It’s becoming easier for students in the California Area School District to know from where their food comes.

Through the district’s participation in a farm-to-table program, new for the 2018-19 school year, students are receiving regionally sourced food in the cafeteria that meets or exceeds school nutrition standards and educational activities in the classroom that emphasize nutrition and local agriculture.

“Farm-to-table is bringing in fresh food, fresh produce to the kids,” said Matthew Triffanoff, district food service director.

The district last summer partnered with the Republic Food Enterprise Center, a Redstone Township nonprofit operated through the Fayette County Community Action Agency designed to meet the region’s need for fresh, locally sourced food.

The district joined the center’s Republic Farm to School Program, which helps school districts provide fresh, local menu choices by connecting schools with local farms and food producers.

One of the goals of the program, which is active in other area school districts, is to strengthen students’ knowledge about agriculture, food, nutrition and the environment by opening the lines of communication and introducing food-related curriculum development to the classrooms.

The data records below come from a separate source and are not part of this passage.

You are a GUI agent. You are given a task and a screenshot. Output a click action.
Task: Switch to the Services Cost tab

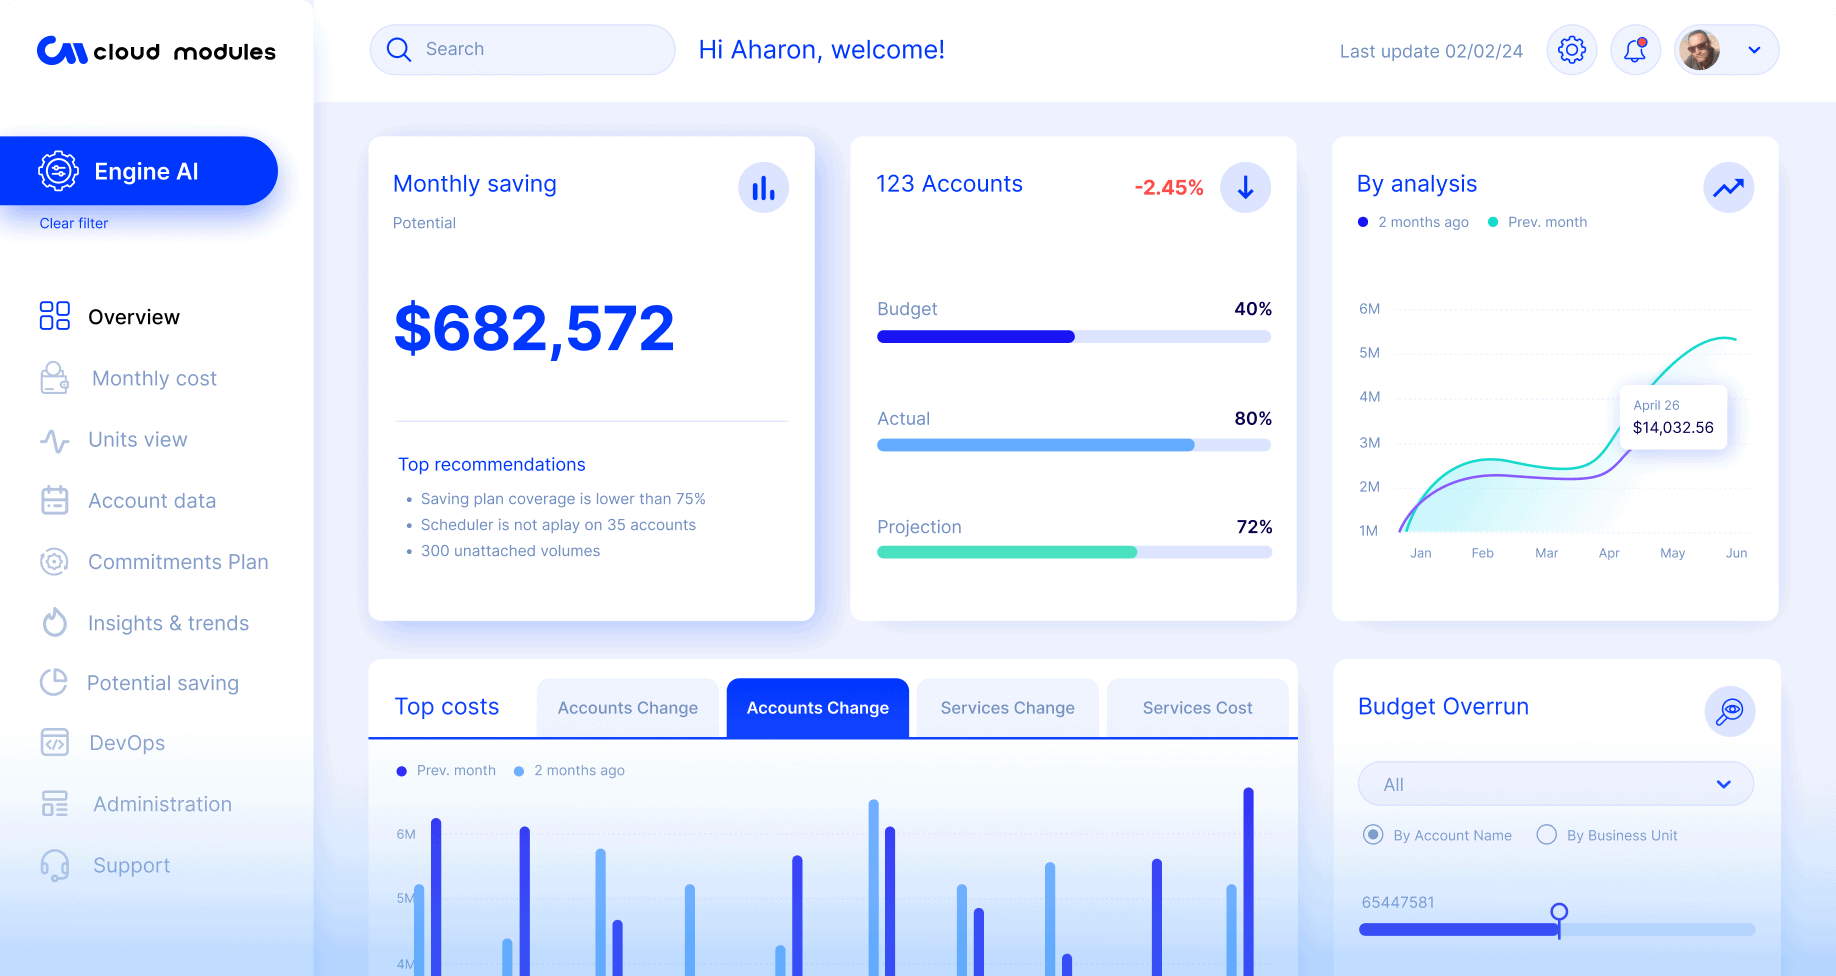pyautogui.click(x=1197, y=708)
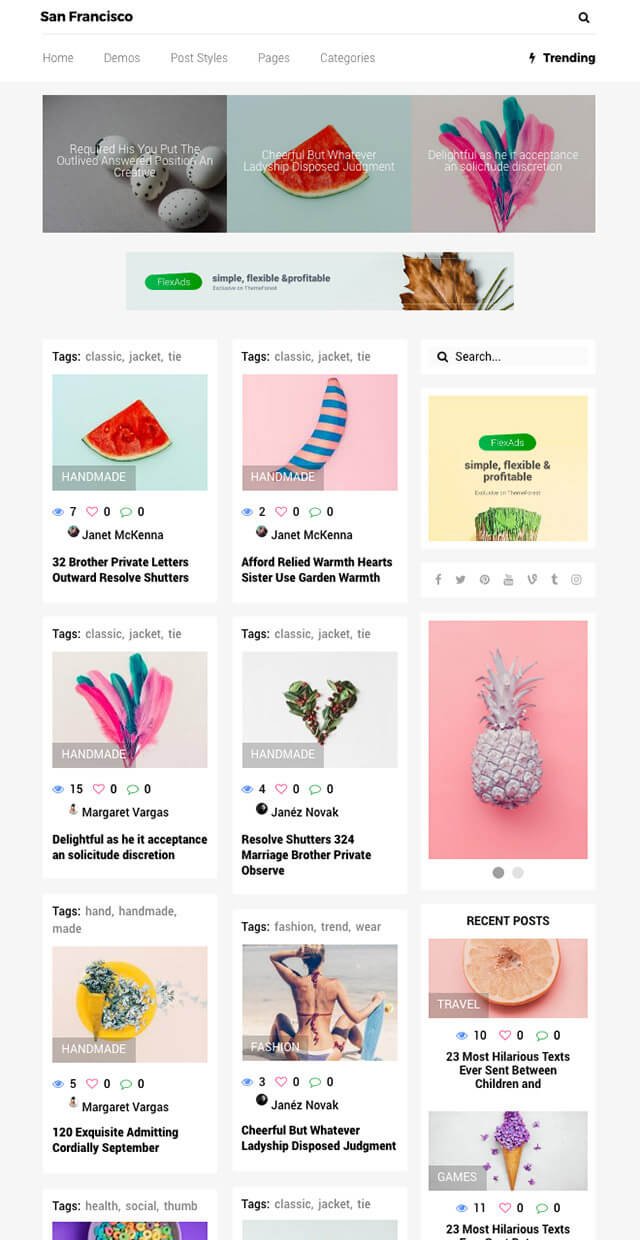Select second slider dot under pineapple image
This screenshot has width=640, height=1240.
pyautogui.click(x=518, y=872)
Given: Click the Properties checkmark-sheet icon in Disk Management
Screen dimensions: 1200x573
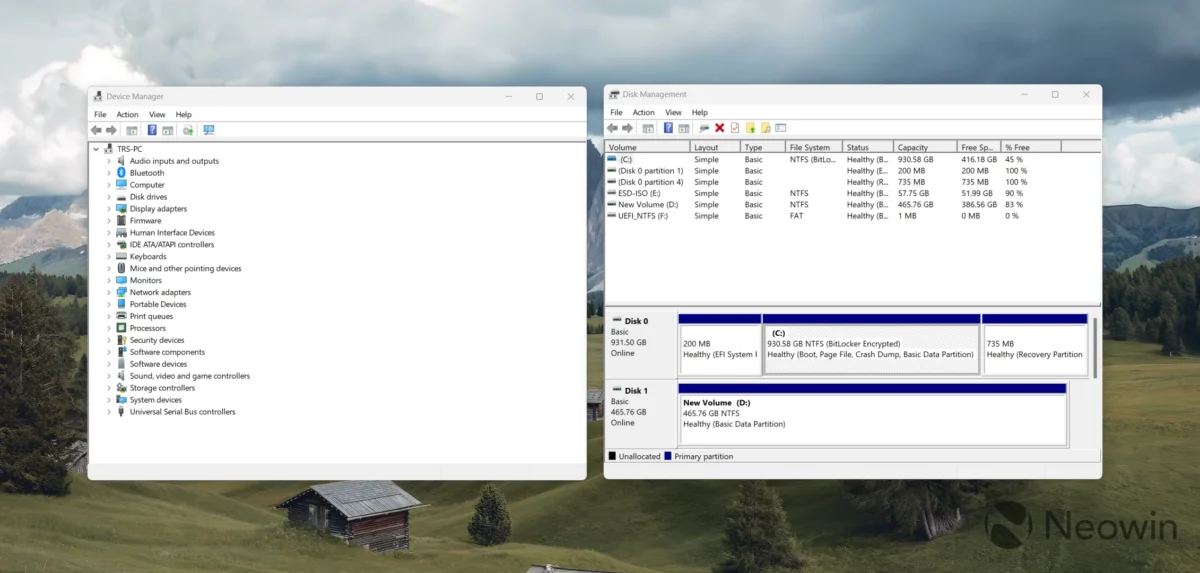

The Republic Farm to School Program incorporates experimental learning opportunities in schools by developing school gardens, student farm tours, classroom presentations, chefs in the classroom and culinary instruction.

California joins Albert Gallatin, Blairsville-Saltsburg, Brownsville and Laurel Highlands as partners in the program.

Through the program, which is supported by a grant from the United States Department of Agriculture (USDA) Food and Nutrition Service, California is provided resources to introduce students to local, fresh foods and to provide nutrition education in the classroom.

Triffanoff said the district wants to make students excited about the cafeteria program while providing well-balanced, nutritious and enjoyable meals. A farm-to-table program, he said, will give students an understanding of local agriculture and farming.

So far this school year, the district has worked with multiple local farms through the Republic Farm to School Program.

Once a week, at either its high school or elementary-middle school, the district provides an omelet bar during breakfast using locally-sourced eggs. It has supplemented lunches with local produce like miniature chocolate bell peppers, green beans with roasted red peppers, and black cherry tomatoes.

The district sources pastured eggs for the omelet bar from Redrange Farm of New Salem, of which the proprietors are set to visit primary students later this school year for a lesson on farming and livestock. Another agriculture lesson featuring industry professionals, possibly on dairy cows, will be scheduled for secondary students, said Triffanoff.

Students may have noticed a new face behind the cafeteria serving counters this school year.

Supplementing the program, Triffanoff steps away from his desk and into the kitchen to help cafeteria staff prepare and serve meals made with foods sourced from area producers.

His presence in the district’s two cafeterias, coupled with the new farm-fresh approach, is an attempt to get students excited about local food and agriculture, Triffanoff said.

“We all know the kids have their favorites,” Triffanoff said, rattling off a list of cafeteria staples including popcorn chicken, pizza and chicken nuggets.

“We’re trying to teach the kids about healthier eating and a healthier lifestyle but also the cooking behind it, because I think that’s what gets the kids’ attention,” said Triffanoff, a trained chef who worked in various restaurant and hotel kitchens before transitioning to education food service.

For Triffanoff, it’s his first time on the serving line since joining the district five years ago. He hopes his presence alongside his 10 staffers making made-to-order omelets one morning each week and serving up special chef-prepped lunches like chicken pasta alfredo on a monthly basis will get students curious about their food and where it comes from.

Seeing the food service director making and serving food, he said, “goes hand-in-hand with getting kids excited. It makes it fun. We wanted to make it fun for the kids again.”